ReAAP: A Reconfigurable and Algorithm-Oriented Array Processor with Compiler-Architecture Co-Design

• Published in: IEEE transactions on computers Vol. 71; no. 12; pp. 1 - 14
• Main Authors: Zheng, Jianwei, Liu, Yu, Liu, Xuejiao, Liang, Luhong, Chen, Deming, Cheng, Kwang-Ting
• Format: Journal Article
• Language: English
• Published: New York IEEE 01.01.2022; The Institute of Electrical and Electronics Engineers, Inc. (IEEE)

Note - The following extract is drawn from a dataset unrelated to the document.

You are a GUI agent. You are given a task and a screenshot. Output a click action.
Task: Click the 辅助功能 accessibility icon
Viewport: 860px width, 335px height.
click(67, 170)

• Subjects: Algorithms; Array processors; Arrays; Artificial neural networks; Co-design; compiler-architecture co-design; Compilers; Computer architecture; Data management; Deep learning; diverse layer-level workloads; Domain-specific processor; Machine learning; Microprocessors; Optimization; Parallel processing; polyhedral modeling; reconfigurable computing; Reconfigurable hardware; Reconfiguration; Software; System-on-chip; Systolic arrays; Workload; Workloads
• ISSN: 0018-9340; 1557-9956; 2326-3814; 1557-9956
• DOI: 10.1109/TC.2022.3213177

Parallelism and data reuse are the most critical issues for the design of hardware acceleration in a deep learning processor. Besides, abundant on-chip memories and precise data management are intrinsic design requirements because most of deep learning algorithms are data-driven and memory-bound. In this paper, we propose a compiler-architecture co-design scheme targeting a reconfigurable and algorithm-oriented array processor, named ReAAP. Given specific deep neural networks, the proposed co-design scheme is effective to perform parallelism and data reuse optimization on compute-intensive layers for guiding reconfigurable computing in hardware. Especially, the systemic optimization is performed in our proposed domain-specific compiler to deal with the intrinsic tensions between parallelism and data locality, for the purpose of automatically mapping diverse layer-level workloads onto our proposed reconfigurable array architecture. In this architecture, abundant on-chip memories are software-controlled and its massive data access is precisely handled by compiler-generated instructions. In our experiments, the ReAAP is implemented on an embedded FPGA platform. Experimental results demonstrate that our proposed co-design scheme is effective to integrate software flexibility with hardware parallelism for accelerating diverse deep learning workloads. As a whole system, ReAAP achieves a consistently high utilization of hardware resource for accelerating all the diverse compute-intensive layers in ResNet, MobileNet, and BERT.